The collision between Thistlecrack and Bristol De Mai came at the first fence, when Thistlecrack jumped to his right and bumped into the grey’s shoulder as he landed. It was an early scare that seemed to cost Bristol De Mai rather more, in ground and momentum, than the other horse, who eventually finished second.
Daryl Jacob tried to settle Bristol De Mai in midfield thereafter but soon found himself alongside Native River, who rarely runs at right-handed tracks like Kempton and jumped slightly to his left throughout the race. On several occasions that appeared to bring him into contact with Bristol De Mai, though not at the ninth where the grey seemed to have a clear view on his approach to the fence.

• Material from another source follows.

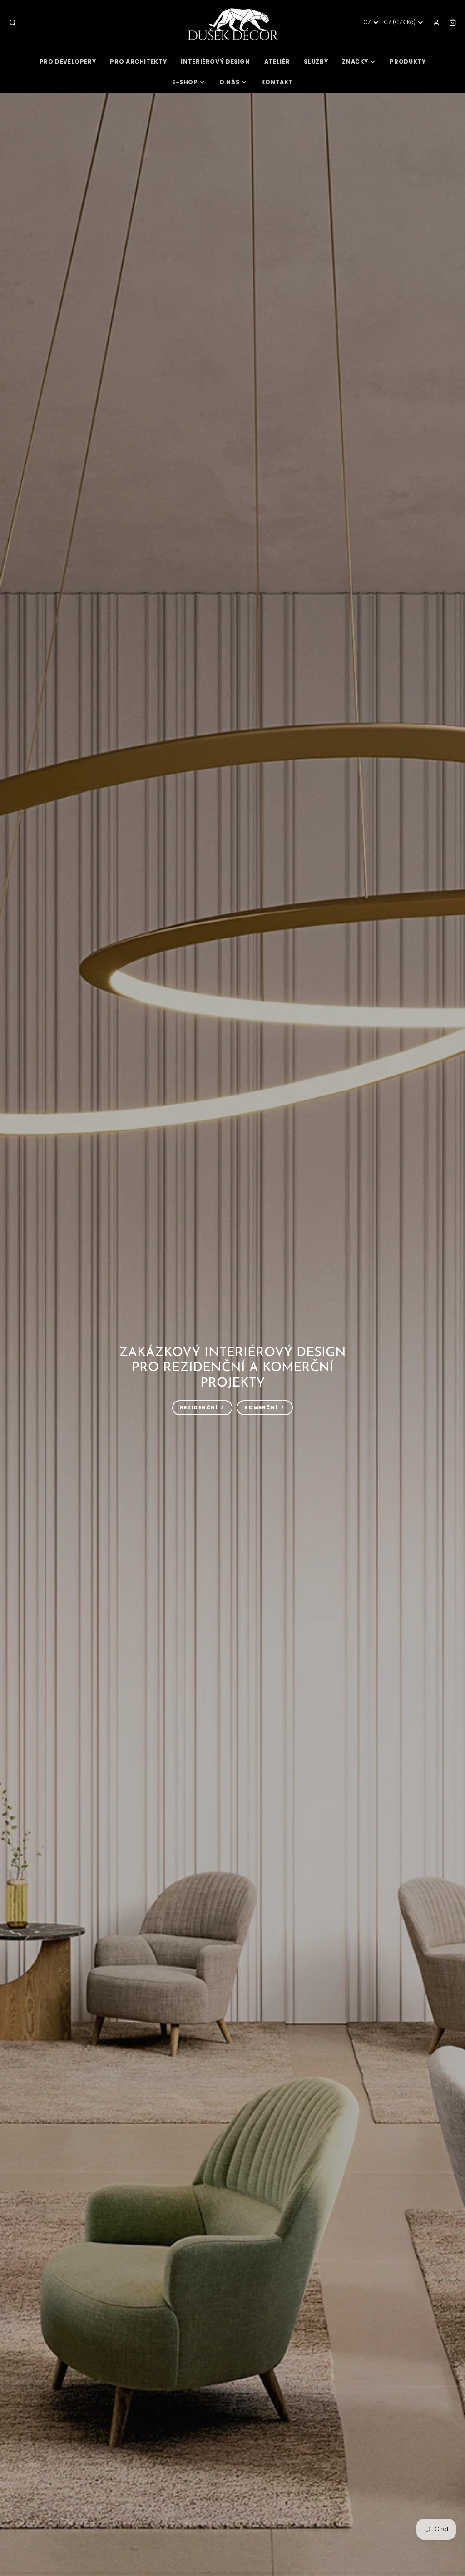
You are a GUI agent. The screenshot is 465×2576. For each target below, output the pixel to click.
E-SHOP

Without blaming anyone, Twiston-Davies said he was “sure” the repeated contact from other runners had been a factor in Bristol De Mai’s eventual fall. But he reported that the horse had suffered “no ill effects”.
On his previous start Bristol De Mai was an impressive winner of the Betfair Chase, when he coped better with the stiff Haydock fences than his rivals. He is clearly top-class at his best but the betting market is frank in doubting that he can show it in the Cheltenham Gold Cup, for which he is 40-1.
“We’ll have to have a big talk with the owners about what happens next,” Twiston-Davies said. “Everything’s open.” Last season the horse skipped the Cheltenham Festival altogether in order to be fresh for Aintree in April, where he chased home Might Bite.
Nico de Boinville was another man trying to make sense of the King George as he reflected on Might Bite’s fading into seventh, the second time in a row he has failed to beat a rival. “I was happy enough all the way round until four out and then he just didn’t find as much as he used to,” the jockey said. “We’ll put that behind us and go again somewhere, see if we can get back on track.”
Meanwhile, it was revealed that Summerville Boy, winner of the Supreme Novice Hurdle at the last Festival, has a hairline fracture to a hind leg which may explain his disappointing efforts this season. He could yet return to action at some point in the spring.